"CALL" Par ReeToxA
- Ryann
- 30 sept. 2025
- 3 min de lecture

Dans une culture musicale dominée par les playlists, les singles rapides et l’habitude frénétique de zapper les morceaux, il y a quelque chose de profondément marquant dans une chanson qui impose la patience. Le nouveau single de Reetoxa, "Call," s’impose comme une ballade qui se distingue non seulement par sa musicalité, mais aussi par la profondeur émotionnelle cousue dans chaque note. Initialement conçue pour clôturer le premier LP du groupe, "Call" risquait de se perdre dans la masse, victime des habitudes modernes d’écoute en streaming. Pourtant, loin d’être une simple conclusion discrète, elle s’est révélée comme l’une des compositions les plus touchantes de Reetoxa — si belle, si troublante, qu’elle méritait un single à part entière. Désormais disponible sur toutes les grandes plateformes, de YouTube à iHeartRadio, le morceau rappelle que ce sont parfois les chansons les plus silencieuses qui portent les vérités les plus fortes.
L’inspiration de "Call" est aussi douce-amère que la chanson elle-même. Jason McKee, voix centrale du groupe, venait de traverser une période financière difficile. Après un gain soudain, il s’est offert une échappée loin des pluies froides de Melbourne pour un week-end prolongé sur la Gold Coast ensoleillée. Là, le destin lui fit recroiser une ancienne compagne. Le temps d’un week-end, un mélange d’intensité et de nostalgie reprit vie, avant de disparaître aussi vite qu’il était venu. De retour à l’aéroport de Brisbane, sans nouvelles, Jason comprit que l’appel qu’il espérait ne viendrait jamais. C’est là que germa l’idée de "Call" : une chanson sur l’attente vaine d’un coup de fil, sur le désir de renouer malgré le silence qui, en lui-même, devient une réponse. Plus qu’une histoire personnelle, c’est une émotion universelle qui prend forme en musique.
"Call" scintille de retenue et d’intention. La voix est le cœur battant du morceau : belle, fragile, hantée, comme chargée de tous les mots restés inexprimés. Autour d’elle se tisse une architecture sonore délicate. Les guitares planent, à la fois tendres et spectrales. La batterie, loin du fracas habituel, brille par sa subtilité — chaque frappe résonne comme l’écoulement du temps. La basse, discrète mais essentielle, relie l’ensemble dans une cohésion mélancolique et chaleureuse. Le résultat est une ballade suspendue, intemporelle, située entre souvenir et rêve, qui invite à l’écoute attentive plutôt qu’à la consommation distraite.

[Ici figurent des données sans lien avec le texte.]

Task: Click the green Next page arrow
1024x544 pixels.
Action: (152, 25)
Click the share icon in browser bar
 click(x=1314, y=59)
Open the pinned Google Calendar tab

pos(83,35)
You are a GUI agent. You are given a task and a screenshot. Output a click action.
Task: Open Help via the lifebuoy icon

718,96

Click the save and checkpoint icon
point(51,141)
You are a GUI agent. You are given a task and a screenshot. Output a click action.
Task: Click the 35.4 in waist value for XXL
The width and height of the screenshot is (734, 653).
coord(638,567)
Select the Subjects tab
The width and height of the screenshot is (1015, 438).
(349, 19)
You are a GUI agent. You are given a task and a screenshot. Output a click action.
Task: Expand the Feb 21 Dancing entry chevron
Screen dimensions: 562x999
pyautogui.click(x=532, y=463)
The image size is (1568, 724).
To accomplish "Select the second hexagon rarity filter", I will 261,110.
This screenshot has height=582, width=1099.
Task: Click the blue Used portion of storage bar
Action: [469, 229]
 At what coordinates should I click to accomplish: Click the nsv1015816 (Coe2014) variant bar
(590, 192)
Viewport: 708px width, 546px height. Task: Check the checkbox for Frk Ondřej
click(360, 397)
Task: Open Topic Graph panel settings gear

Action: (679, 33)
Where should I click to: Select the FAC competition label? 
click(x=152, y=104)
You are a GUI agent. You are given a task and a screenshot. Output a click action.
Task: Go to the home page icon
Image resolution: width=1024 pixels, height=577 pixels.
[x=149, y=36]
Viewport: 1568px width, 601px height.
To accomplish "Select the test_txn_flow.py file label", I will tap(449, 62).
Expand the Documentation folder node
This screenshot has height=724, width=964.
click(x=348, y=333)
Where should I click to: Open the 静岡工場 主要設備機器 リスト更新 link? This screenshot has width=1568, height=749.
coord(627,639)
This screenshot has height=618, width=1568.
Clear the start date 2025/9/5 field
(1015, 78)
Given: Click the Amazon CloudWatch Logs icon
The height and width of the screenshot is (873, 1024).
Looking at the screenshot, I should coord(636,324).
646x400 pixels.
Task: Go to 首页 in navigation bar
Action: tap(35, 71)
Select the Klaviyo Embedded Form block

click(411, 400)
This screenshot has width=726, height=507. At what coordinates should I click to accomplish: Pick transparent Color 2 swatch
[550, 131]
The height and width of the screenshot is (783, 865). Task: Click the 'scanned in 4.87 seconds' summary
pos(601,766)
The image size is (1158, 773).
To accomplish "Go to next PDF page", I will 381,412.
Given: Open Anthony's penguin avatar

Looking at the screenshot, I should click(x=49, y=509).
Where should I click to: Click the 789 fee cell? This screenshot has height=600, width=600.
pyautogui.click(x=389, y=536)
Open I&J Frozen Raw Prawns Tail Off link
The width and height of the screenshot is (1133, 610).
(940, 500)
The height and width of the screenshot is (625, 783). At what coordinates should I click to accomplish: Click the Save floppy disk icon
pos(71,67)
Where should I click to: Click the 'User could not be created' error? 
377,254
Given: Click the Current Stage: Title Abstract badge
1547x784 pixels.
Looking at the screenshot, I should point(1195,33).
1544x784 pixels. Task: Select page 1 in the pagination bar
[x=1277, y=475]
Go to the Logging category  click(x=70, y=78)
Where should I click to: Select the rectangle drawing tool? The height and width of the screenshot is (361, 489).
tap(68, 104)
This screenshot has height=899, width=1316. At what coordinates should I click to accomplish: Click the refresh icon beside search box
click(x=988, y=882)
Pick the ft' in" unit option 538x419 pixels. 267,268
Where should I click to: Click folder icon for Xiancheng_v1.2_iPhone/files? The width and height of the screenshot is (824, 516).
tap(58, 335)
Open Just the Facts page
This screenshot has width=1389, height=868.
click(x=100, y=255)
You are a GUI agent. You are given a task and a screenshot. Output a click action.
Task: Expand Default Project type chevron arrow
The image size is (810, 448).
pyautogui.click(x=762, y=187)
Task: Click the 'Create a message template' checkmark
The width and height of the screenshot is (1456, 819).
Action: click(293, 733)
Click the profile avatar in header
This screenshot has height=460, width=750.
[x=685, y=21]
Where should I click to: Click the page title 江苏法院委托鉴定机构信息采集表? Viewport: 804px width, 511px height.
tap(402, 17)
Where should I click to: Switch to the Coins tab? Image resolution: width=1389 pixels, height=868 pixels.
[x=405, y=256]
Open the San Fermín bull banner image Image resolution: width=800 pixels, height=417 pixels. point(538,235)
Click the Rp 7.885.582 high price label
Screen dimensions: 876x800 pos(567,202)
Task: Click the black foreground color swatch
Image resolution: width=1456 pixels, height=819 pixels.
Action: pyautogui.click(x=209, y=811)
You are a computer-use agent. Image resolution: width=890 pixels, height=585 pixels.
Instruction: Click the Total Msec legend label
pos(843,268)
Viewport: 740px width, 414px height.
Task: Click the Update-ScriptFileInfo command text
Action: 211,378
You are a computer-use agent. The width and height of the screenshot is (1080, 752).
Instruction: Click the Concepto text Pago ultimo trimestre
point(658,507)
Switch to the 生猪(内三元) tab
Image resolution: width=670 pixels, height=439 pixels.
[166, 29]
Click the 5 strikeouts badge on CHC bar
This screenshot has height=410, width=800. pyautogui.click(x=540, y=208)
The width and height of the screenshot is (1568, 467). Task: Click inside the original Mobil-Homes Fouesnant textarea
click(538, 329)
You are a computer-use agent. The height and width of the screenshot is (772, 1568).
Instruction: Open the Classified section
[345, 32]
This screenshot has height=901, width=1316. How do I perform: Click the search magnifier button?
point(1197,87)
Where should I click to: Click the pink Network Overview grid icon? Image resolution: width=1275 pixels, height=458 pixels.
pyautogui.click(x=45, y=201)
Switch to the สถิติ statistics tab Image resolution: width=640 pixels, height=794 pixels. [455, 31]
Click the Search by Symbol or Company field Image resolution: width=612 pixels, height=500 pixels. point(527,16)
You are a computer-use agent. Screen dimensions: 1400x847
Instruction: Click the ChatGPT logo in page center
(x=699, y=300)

Ce qui rend Call particulièrement notable, c’est sa place au sein du premier LP de Reetoxa. Entourée de morceaux plus bruyants et fougueux, elle agit comme une épilogue silencieuse, un moment de réflexion après la tempête. C’est une véritable chanson de clôture : non pas un triomphe éclatant, mais un écho vulnérable qui persiste. À l’ère des singles dominants, où les albums sont souvent consommés en fragments, des titres comme "Call" risquent d’être négligés. Sa sortie en single est donc un geste fort : redonner à cette ballade la lumière qu’elle mérite et rappeler l’importance de l’écoute patiente et attentive.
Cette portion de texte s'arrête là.